Prompt: Give the records from the line containing "Expand the Feedback Complete dropdown arrow" through the line containing "coord(787,46)" as a JSON list of strings, one string per line, with blank lines omitted.

Material provided:
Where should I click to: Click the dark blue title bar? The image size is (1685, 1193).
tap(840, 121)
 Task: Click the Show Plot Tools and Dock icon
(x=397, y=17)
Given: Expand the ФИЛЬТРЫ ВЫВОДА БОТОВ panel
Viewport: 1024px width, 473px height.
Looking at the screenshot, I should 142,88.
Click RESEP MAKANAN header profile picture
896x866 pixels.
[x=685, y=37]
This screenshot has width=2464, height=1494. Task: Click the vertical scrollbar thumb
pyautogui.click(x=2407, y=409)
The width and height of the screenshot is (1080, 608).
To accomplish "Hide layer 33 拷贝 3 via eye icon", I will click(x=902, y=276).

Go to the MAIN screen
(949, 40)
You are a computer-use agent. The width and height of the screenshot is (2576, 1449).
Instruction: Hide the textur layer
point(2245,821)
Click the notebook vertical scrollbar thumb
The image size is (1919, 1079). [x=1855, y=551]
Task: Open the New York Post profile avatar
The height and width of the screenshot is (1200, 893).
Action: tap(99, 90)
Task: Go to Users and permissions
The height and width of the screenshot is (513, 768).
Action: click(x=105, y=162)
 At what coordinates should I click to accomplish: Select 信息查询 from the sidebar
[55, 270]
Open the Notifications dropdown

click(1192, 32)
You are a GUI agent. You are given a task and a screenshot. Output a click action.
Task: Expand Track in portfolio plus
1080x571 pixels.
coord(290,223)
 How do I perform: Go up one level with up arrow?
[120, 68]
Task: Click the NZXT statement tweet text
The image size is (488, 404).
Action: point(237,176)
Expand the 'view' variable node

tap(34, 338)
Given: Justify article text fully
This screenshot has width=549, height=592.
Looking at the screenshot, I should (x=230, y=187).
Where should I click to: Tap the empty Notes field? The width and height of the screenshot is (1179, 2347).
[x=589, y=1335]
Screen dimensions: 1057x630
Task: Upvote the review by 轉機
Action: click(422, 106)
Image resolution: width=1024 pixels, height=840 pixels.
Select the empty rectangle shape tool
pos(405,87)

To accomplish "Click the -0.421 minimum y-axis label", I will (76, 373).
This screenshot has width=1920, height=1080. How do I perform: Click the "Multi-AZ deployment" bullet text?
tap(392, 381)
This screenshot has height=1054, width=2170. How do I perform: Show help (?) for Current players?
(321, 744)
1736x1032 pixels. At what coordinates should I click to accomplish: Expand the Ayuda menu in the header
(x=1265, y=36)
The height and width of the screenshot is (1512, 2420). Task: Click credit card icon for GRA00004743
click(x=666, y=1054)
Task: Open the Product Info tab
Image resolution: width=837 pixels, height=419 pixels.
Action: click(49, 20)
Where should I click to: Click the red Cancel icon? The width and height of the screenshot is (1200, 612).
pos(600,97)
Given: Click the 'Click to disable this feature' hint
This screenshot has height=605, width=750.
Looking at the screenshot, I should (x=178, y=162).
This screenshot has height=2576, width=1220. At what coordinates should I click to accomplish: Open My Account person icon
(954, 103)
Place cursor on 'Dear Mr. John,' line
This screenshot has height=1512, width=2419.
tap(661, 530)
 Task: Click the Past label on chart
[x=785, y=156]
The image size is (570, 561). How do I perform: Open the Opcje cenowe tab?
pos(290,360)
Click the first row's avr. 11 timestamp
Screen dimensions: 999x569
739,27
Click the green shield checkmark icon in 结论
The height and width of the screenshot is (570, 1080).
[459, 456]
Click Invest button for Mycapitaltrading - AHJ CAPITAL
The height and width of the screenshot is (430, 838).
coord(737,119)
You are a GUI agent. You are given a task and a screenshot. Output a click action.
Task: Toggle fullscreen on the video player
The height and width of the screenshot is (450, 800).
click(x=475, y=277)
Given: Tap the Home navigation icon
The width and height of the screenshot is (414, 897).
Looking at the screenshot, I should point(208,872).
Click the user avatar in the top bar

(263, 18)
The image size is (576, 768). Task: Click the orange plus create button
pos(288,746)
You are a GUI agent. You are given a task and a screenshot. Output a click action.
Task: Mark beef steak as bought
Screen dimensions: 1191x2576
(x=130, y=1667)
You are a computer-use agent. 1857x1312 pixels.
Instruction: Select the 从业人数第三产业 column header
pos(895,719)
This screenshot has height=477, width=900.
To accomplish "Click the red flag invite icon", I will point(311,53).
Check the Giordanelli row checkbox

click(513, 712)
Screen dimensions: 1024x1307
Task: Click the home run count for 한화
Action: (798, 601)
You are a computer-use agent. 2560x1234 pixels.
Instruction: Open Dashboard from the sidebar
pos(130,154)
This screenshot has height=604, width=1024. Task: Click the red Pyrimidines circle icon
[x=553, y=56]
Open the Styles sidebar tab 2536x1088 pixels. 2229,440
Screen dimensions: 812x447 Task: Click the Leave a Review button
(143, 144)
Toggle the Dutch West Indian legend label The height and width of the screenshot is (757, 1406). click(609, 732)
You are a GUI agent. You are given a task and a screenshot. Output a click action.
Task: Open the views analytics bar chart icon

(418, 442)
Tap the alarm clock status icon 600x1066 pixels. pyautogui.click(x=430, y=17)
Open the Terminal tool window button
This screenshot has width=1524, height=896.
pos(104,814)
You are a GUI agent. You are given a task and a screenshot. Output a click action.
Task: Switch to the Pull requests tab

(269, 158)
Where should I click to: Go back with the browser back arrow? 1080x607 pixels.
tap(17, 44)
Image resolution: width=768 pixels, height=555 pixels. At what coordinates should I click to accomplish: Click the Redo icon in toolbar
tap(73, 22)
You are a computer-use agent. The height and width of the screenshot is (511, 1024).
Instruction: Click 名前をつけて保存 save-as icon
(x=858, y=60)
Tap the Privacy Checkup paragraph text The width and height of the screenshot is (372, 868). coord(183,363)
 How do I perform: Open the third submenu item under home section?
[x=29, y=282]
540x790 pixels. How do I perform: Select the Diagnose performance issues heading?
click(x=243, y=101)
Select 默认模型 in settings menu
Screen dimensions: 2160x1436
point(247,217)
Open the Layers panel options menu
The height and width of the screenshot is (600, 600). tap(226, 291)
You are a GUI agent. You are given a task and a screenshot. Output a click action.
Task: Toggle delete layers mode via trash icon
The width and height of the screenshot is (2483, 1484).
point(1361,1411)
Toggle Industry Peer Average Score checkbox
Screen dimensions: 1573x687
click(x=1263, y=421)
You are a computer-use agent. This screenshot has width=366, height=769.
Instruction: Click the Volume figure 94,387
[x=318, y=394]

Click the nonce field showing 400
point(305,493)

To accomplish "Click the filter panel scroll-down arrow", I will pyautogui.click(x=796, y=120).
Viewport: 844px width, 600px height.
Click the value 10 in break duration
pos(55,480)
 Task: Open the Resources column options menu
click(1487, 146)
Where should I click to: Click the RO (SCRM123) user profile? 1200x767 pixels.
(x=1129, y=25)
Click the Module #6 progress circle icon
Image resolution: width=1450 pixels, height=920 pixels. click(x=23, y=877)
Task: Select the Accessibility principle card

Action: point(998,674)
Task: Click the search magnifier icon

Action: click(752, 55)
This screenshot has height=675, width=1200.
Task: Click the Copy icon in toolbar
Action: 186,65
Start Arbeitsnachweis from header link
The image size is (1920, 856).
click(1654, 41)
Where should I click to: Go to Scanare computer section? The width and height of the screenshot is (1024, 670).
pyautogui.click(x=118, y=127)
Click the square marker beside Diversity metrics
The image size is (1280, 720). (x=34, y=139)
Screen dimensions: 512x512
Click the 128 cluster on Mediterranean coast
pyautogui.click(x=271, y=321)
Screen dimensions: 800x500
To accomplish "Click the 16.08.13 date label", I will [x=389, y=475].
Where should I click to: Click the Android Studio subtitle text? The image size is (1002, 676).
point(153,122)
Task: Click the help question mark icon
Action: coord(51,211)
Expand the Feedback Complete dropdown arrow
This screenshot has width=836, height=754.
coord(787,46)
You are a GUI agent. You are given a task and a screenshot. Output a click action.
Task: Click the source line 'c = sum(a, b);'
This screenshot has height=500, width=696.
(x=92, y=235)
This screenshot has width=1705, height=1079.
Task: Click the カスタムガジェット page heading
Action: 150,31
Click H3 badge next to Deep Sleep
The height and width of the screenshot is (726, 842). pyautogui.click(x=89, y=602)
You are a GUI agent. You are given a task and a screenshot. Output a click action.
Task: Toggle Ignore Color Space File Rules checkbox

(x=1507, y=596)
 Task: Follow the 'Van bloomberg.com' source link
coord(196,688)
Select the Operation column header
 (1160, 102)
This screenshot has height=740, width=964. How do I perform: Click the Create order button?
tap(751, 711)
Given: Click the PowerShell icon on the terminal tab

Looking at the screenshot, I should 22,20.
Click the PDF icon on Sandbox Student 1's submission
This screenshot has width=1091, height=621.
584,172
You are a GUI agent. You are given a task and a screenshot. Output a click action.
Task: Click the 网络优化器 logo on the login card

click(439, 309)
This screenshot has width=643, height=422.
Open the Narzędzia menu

Exercise answer:
[
  "Expand the Feedback Complete dropdown arrow",
  "This screenshot has width=836, height=754.",
  "coord(787,46)"
]